Herman Melville membuka Moby-Dick dengan kata-kata sederhana namun penuh makna: "Call me Ishmael." Sebuah undangan bagi pembaca untuk menyelami cerita epik yang penuh obsesi, dendam, dan kehancuran. Di tengah samudra yang luas, kita bertemu Kapten Ahab, seorang pria tua yang karisma dan kebenciannya menyatu menjadi nyala api. Dengan kapal Pequod, ia memimpin awaknya untuk memburu seekor paus putih raksasa bernama Moby Dick — makhluk yang baginya lebih dari sekadar binatang. Moby Dick adalah lambang kekuatan tak terlihat yang, dalam pandangan Ahab, mempermainkan penderitaan manusia.
Narasi ini dibawakan oleh Ishmael, seorang pelaut muda yang gelisah, mencari pelipur di lautan. Ia bergabung dengan awak Pequod bersama Queequeg, seorang harpuner eksotis dengan tato yang melingkupi tubuhnya. Hubungan mereka menjadi simbol persatuan manusia yang melampaui ras, agama, dan budaya. Ketika mereka berlayar, barulah sosok Ahab muncul, seorang kapten pincang dengan pandangan gelap dan suara yang mampu menundukkan hati setiap orang di sekitarnya.
Misi Ahab bukanlah perburuan paus biasa. Ia ingin mengalahkan Moby Dick untuk membuktikan bahwa manusia tidak sepenuhnya tunduk pada nasib. Tetapi obsesi itu perlahan menggerogoti dirinya, menjadikannya seorang tiran yang buta akan realitas. Beberapa, seperti Starbuck, perwira pertama yang religius dan rasional, berusaha mengingatkan Ahab bahwa kebencian terhadap sesuatu yang tidak dapat dimengerti adalah bahaya terbesar. Namun suara logika tenggelam di bawah badai dendam Ahab.
Moby Dick jarang muncul, tetapi kehadirannya merasuki setiap sudut cerita. Ia adalah dewa yang tenang dan tak terjangkau, simbol misteri alam semesta yang menolak untuk dijelaskan. Ahab membencinya karena paus itu adalah cerminan ketidakpastian, sesuatu yang tak bisa dikontrol atau dipahami.
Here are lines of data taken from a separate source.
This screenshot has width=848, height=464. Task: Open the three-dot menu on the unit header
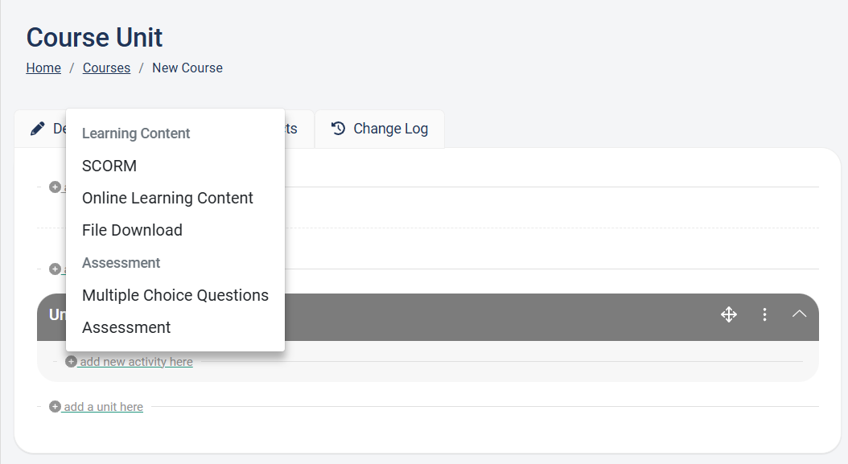pos(764,314)
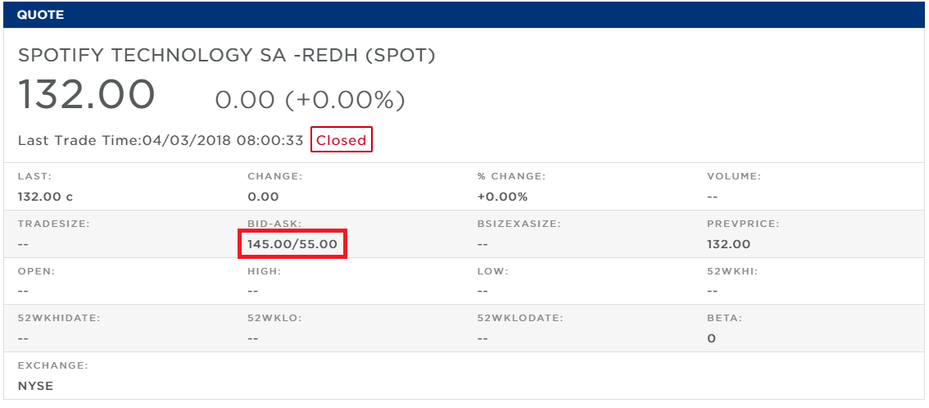Screen dimensions: 929x408
Task: Click the BETA value 0
Action: point(711,338)
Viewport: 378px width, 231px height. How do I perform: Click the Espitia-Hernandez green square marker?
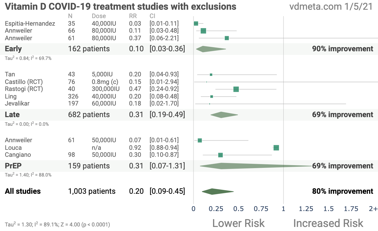click(196, 24)
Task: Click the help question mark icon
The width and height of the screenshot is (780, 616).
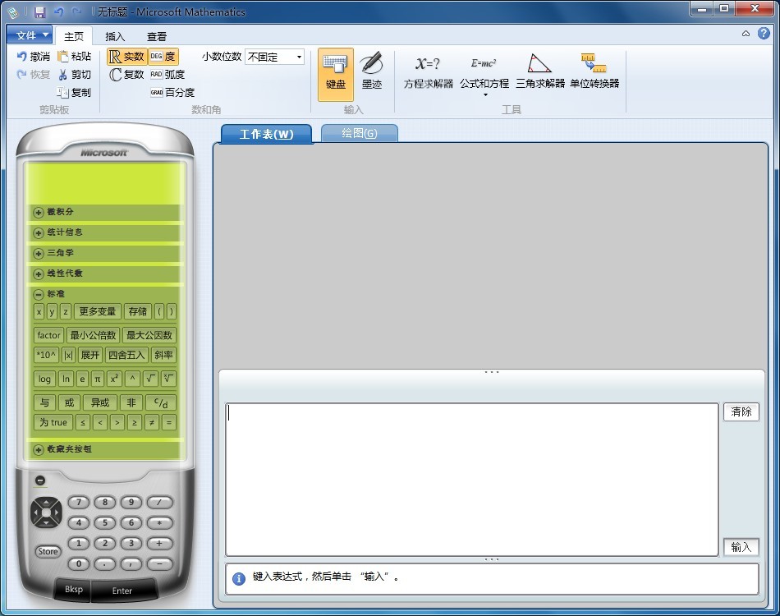Action: [x=764, y=34]
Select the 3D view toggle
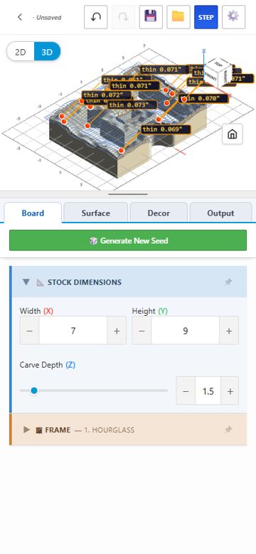 pos(47,52)
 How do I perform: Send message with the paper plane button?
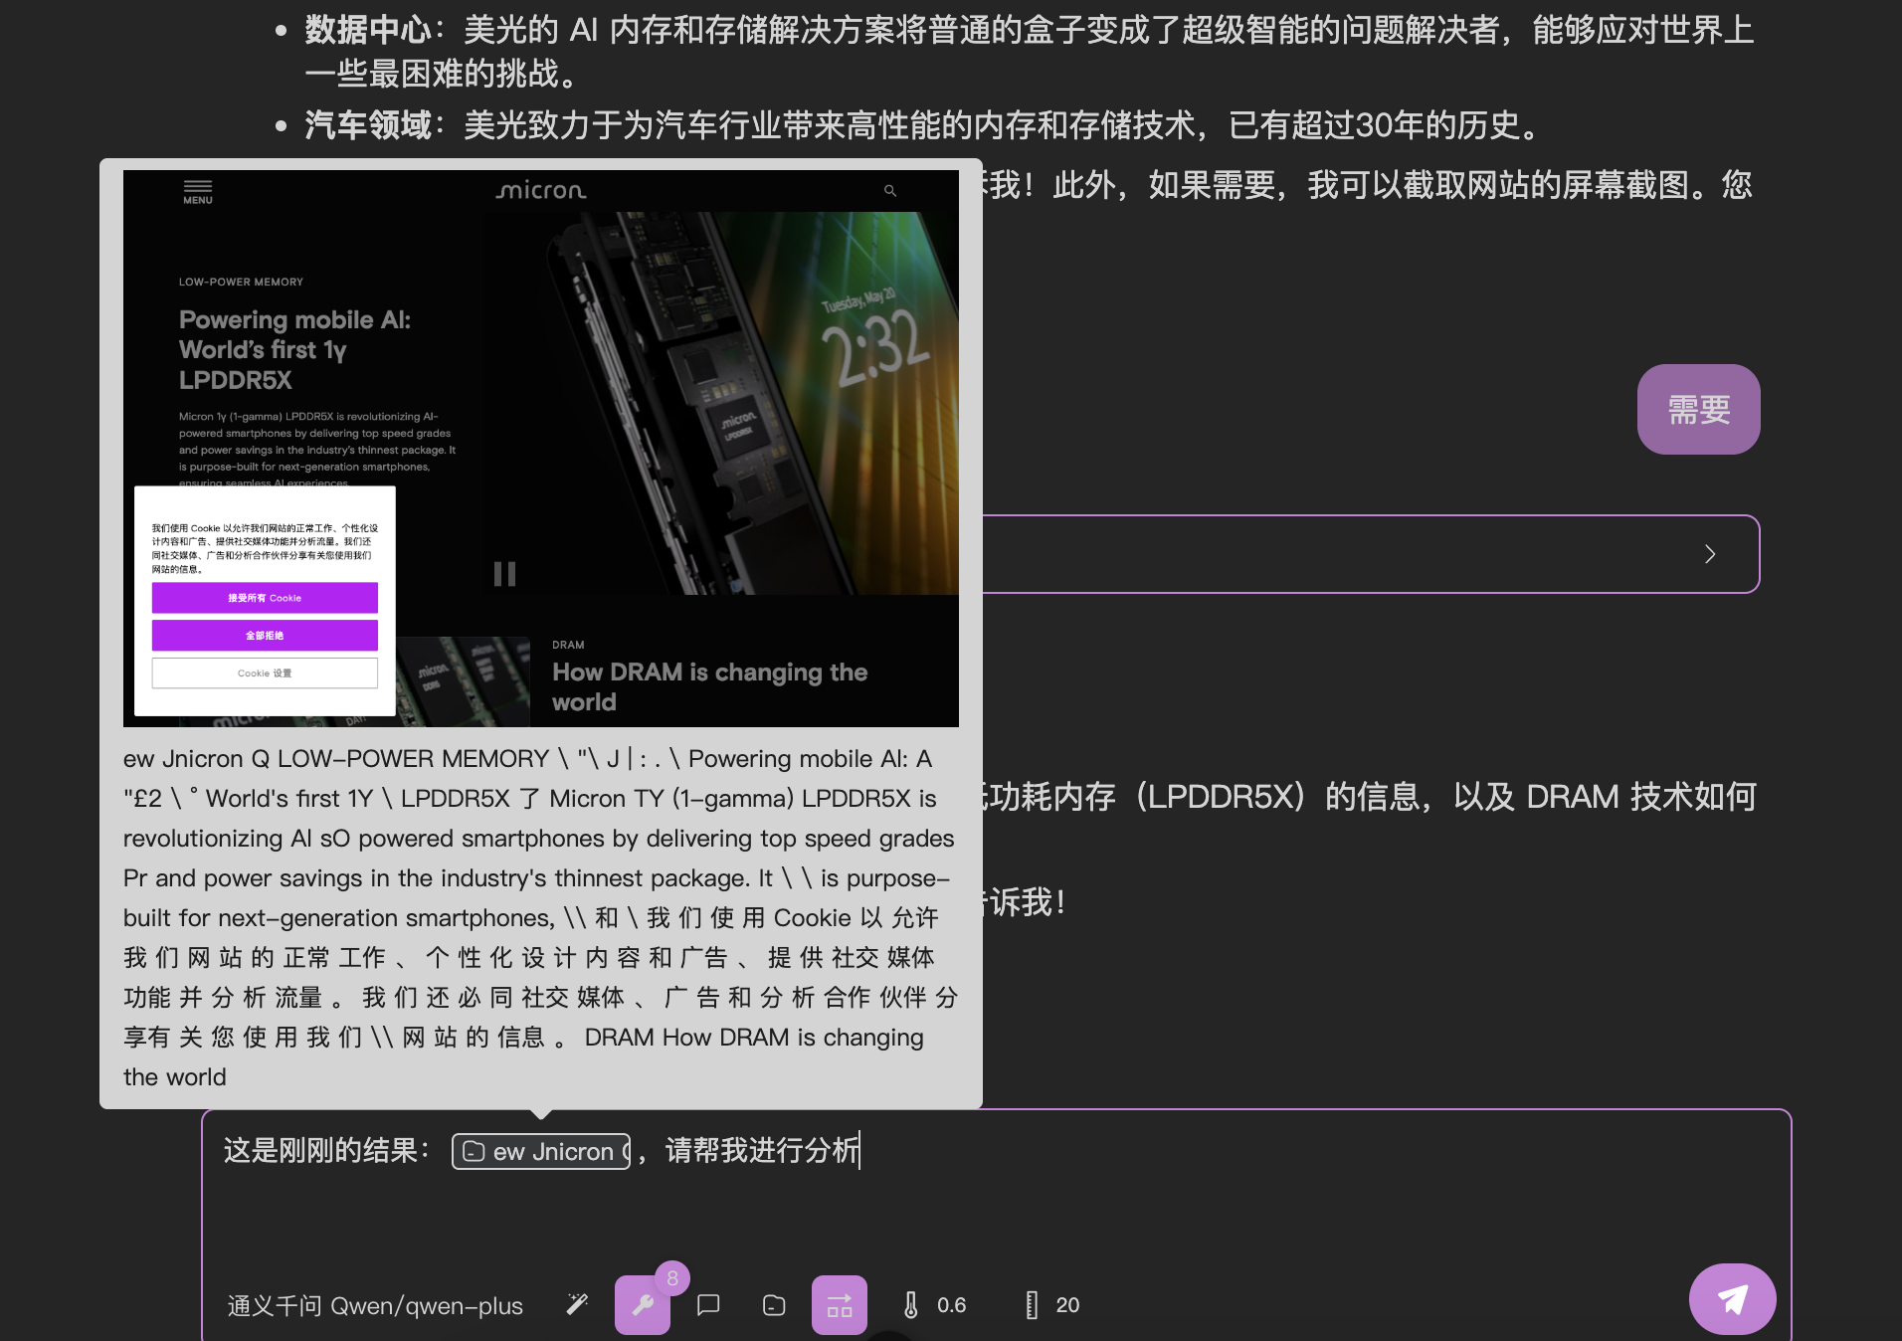click(x=1732, y=1299)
Dan kebencian itu membawa Pequod pada kehancuran. Setelah berbulan-bulan melaut, mereka akhirnya bertemu Moby Dick. Dalam tiga hari perburuan, paus itu menghancurkan kapal, membunuh awaknya, dan menyeret Ahab ke kedalaman laut. Hanya Ishmael yang selamat — terapung di atas peti mati Queequeg — untuk menjadi saksi dan penutur tragedi ini.
Kisah Ahab bukan sekadar cerita fiksi. Sosoknya kini menjelma dalam rupa perdana menteri Israel, Benjamin Netanyahu. Sejak awal kariernya, Netanyahu menjadikan Iran sebagai "paus putih" geopolitik yang harus dikalahkan. Baginya, Iran adalah ancaman eksistensial: pengembang senjata nuklir, pendukung terorisme, penyebar kebencian. Di panggung dunia, ia berdiri seperti Ahab, memegang harpun diplomatik dan militer, menatap horison, siap menyerang.
Namun seperti Ahab, obsesi Netanyahu juga memiliki harga. Ketika Hamas menyerang Israel pada 7 Oktober 2023, Netanyahu melihat kesempatan untuk memukul poros Iran: Gaza, Beirut, Damaskus. Tetapi respons Iran datang langsung — rudal dan drone menghujani Israel. Kota-kota seperti Tel Aviv dan Haifa kini menghadapi kekacauan yang tak pernah dibayangkan sebelumnya. Sirene berbunyi tanpa henti, ledakan menggetarkan tanah, rasa aman menghilang.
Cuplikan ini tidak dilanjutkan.